The Online Insurgency

MoveOn has become a force to be reckoned with

They signed up 500,000 supporters with an Internet petition — but Bill Clinton still got impeached. They organized 6,000 candlelight vigils worldwide — but the U.S. still invaded Iraq. They raised $60 million from 500,000 donors to air countless ads and get out the vote in the battle-ground states — but George Bush still whupped John Kerry. A gambler with a string of bets this bad might call it a night. But MoveOn.org just keeps doubling down. . . .

But many party insiders worry that an Internet insurgency working hand in hand with a former Vermont governor will only succeed in pushing the party so far to the left that it can’t compete in the red states. “It’s electoral suicide,” says Dan Gerstein, a former strategist for Joe Lieberman’s presidential campaign. MoveOn committed a series of costly blunders last fall: It failed to remove two entries that compared Bush to Hitler from its online ad contest, and its expensive television spots barely registered in the campaign. One conservative commentator, alluding to MoveOn’s breathless promotion of Michael Moore’s Fahrenheit 9/11, branded the group the “MooreOn” wing of the party. All of which leaves political veterans wondering: As MoveOn becomes a vital part of the Democratic establishment, will its take-no-prisoners attitude marginalize the party and strengthen the Republican stranglehold on power?

I think that this insurgency will be around a lot longer than the one in Iraq.

UPDATE: Les Jones thinks he sees a consistent message.

March 2, 2005

MORE on Lebanon and Syria.

March 2, 2005

THE ADL IS UNHAPPY WITH ROBERT BYRD:

New York, NY, March 2, 2005 … The Anti-Defamation League (ADL) expressed outrage at the remarks of West Virginia Senator Robert Byrd, who suggested that some Republican tactics on judicial nominations were similar to Adolf Hitler’s use of power in Nazi Germany. . . .

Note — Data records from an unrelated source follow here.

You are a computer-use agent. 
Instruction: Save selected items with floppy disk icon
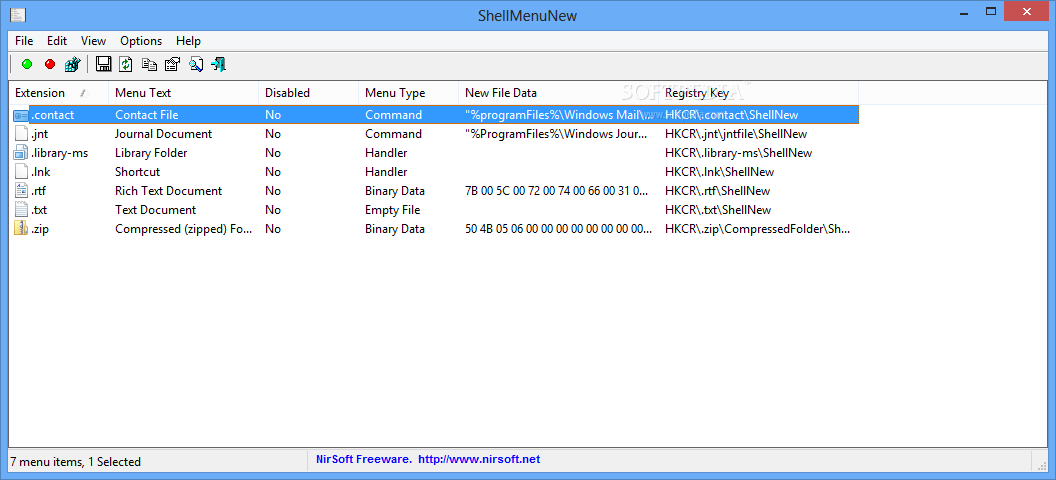[103, 65]
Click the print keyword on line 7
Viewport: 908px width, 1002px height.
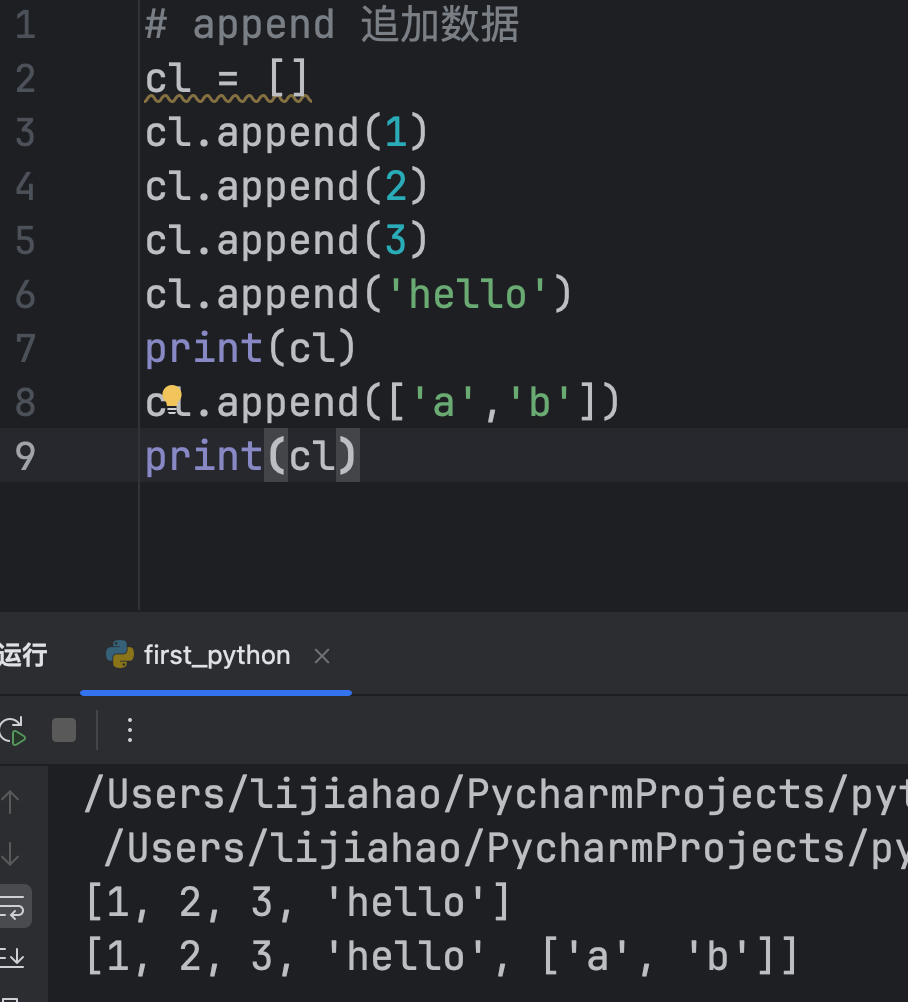(204, 349)
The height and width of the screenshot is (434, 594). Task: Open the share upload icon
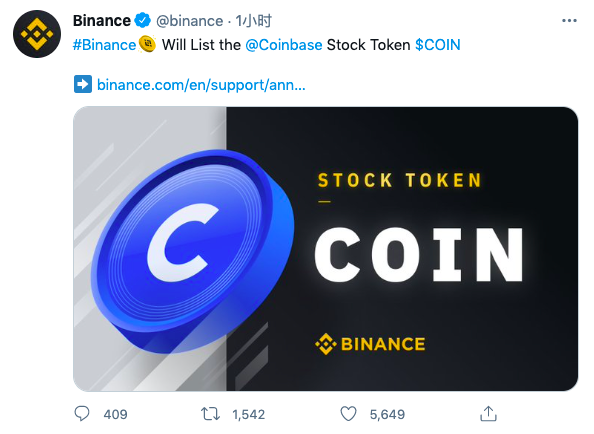coord(488,414)
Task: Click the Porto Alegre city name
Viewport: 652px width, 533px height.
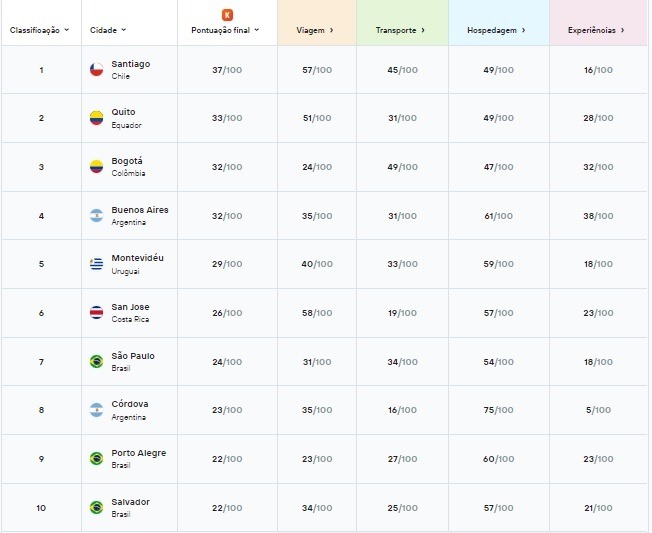Action: click(139, 453)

It is hideous, outrageous and offensive for Senator Byrd to suggest that the Republican Party’s tactics could in any way resemble those of Adolf Hitler and the Nazi Party.

The Senator shows a profound lack of understanding as to who Hitler was and what he and his regime represented.

Senator Byrd must repudiate his remarks immediately and apologize to the American people for showing such disrespect for this country’s democratic process.

Plus, he violated Godwin’s Law.

March 2, 2005

MORE EDU-BLOGGING at The Carnival of Education.

March 2, 2005

DARFUR UPDATE: THE SUDANESE GOVERNMENT IS DOOMED: My brother is blogging against them, too.

March 2, 2005

MORE ON LEBANON at GlennReynolds.com.

UPDATE: Why a duck? [Why a no chicken? — Ed. Exactly!]

March 2, 2005

TOM MAGUIRE NOTICES SOMETHING TROUBLING in a story on the Lefkow killings.

UPDATE: Via David Neiwert, we find this troubling passage from the New York Times story, too:

Sympathizers abound. “Everyone associated with the Matt Hale trial has deserved assassination for a long time,” read an Internet essay posted Tuesday by Bill White, editor of The Libertarian Socialist News. “I don’t feel bad that Judge Lefkow’s family was murdered today. In fact, when I heard the story, I laughed.”

Never trust anyone who calls himself a “libertarian socialist.” They’re bound to be deeply confused, at best.

UPDATE: More on White, here. Yes, he’s deeply confused.

March 2, 2005

SEN. TED STEVENS’ (R-AK) plans for regulating cable and satellite TV have produced this sage observation from Ace:

Any party that tries to take away the titty-channels from a red-blooded American man is a party that’s looking to go the way of the Whigs.

Read the whole post, which contains some sensible advice, even after you get past the funny part.

March 2, 2005

I THINK THE SUPREME COURT’S GETTING A LITTLE CARRIED AWAY with its citation of foreign authority. Heh.

March 2, 2005

THIS WEEK’S CARNIVAL OF THE VANITIES IS UP: And it’s full of rich, bloggy goodness.

March 2, 2005

LA SHAWN BARBER AND ROBIN BURK were on MSNBC’s Connected today. You can see video here.

March 2, 2005

PUBLIUS HAS POSTED ANOTHER Lebanon news roundup. There’s a lot going on.